Action item:
Please return, exactly and only, the lines beginning at the top of the entries below and ending with the line containing "[Удилище каст. LJ Black Sense FARAON CAST 28 6‘6]"; keep out the pictures.

(Dataset excerpts)

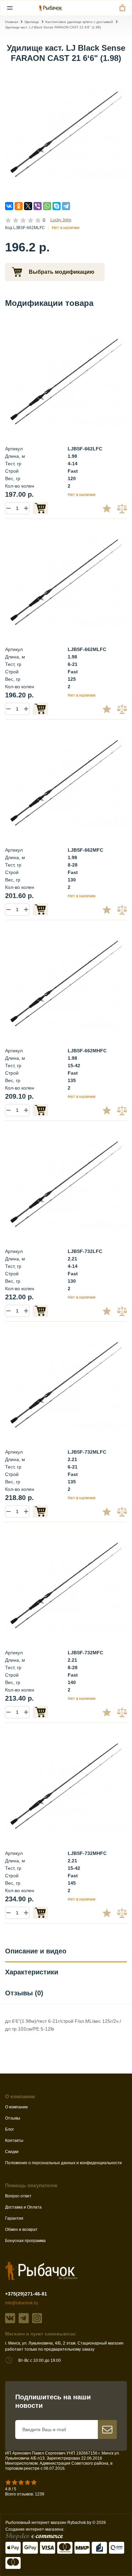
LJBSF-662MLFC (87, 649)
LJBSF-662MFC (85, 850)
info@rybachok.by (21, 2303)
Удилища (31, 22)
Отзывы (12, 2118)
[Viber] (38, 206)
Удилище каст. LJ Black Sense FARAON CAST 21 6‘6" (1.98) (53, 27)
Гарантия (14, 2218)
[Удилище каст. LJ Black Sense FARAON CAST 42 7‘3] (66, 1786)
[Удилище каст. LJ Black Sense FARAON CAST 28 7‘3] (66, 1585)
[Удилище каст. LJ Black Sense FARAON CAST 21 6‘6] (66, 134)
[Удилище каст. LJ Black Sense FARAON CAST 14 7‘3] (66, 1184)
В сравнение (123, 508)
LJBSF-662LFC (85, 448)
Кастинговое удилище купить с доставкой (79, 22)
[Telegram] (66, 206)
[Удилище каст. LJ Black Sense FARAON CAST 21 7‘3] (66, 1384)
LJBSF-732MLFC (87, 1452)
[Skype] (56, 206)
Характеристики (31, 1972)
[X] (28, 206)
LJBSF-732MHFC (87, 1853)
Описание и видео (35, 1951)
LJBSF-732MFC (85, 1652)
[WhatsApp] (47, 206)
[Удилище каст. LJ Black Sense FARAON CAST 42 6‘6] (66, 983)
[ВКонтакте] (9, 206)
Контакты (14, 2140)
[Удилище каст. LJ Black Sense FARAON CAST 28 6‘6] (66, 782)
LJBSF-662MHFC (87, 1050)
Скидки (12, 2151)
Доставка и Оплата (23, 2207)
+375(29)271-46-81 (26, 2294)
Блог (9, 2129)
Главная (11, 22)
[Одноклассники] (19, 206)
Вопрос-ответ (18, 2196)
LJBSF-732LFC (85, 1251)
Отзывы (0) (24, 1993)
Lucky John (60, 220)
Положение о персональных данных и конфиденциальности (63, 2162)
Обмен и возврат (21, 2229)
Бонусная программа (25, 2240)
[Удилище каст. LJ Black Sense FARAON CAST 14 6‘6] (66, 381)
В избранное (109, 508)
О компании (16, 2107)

(End Dataset excerpts)

Output below:
LJBSF-662MLFC (87, 649)
LJBSF-662MFC (85, 850)
info@rybachok.by (21, 2303)
Удилища (31, 22)
Отзывы (12, 2118)
[Viber] (38, 206)
Удилище каст. LJ Black Sense FARAON CAST 21 6‘6" (1.98) (53, 27)
Гарантия (14, 2218)
[Удилище каст. LJ Black Sense FARAON CAST 42 7‘3] (66, 1786)
[Удилище каст. LJ Black Sense FARAON CAST 28 7‘3] (66, 1585)
[Удилище каст. LJ Black Sense FARAON CAST 21 6‘6] (66, 134)
[Удилище каст. LJ Black Sense FARAON CAST 14 7‘3] (66, 1184)
В сравнение (123, 508)
LJBSF-662LFC (85, 448)
Кастинговое удилище купить с доставкой (79, 22)
[Telegram] (66, 206)
[Удилище каст. LJ Black Sense FARAON CAST 21 7‘3] (66, 1384)
LJBSF-732MLFC (87, 1452)
[Skype] (56, 206)
Характеристики (31, 1972)
[X] (28, 206)
LJBSF-732MHFC (87, 1853)
Описание и видео (35, 1951)
LJBSF-732MFC (85, 1652)
[WhatsApp] (47, 206)
[Удилище каст. LJ Black Sense FARAON CAST 42 6‘6] (66, 983)
[ВКонтакте] (9, 206)
Контакты (14, 2140)
[Удилище каст. LJ Black Sense FARAON CAST 28 6‘6] (66, 782)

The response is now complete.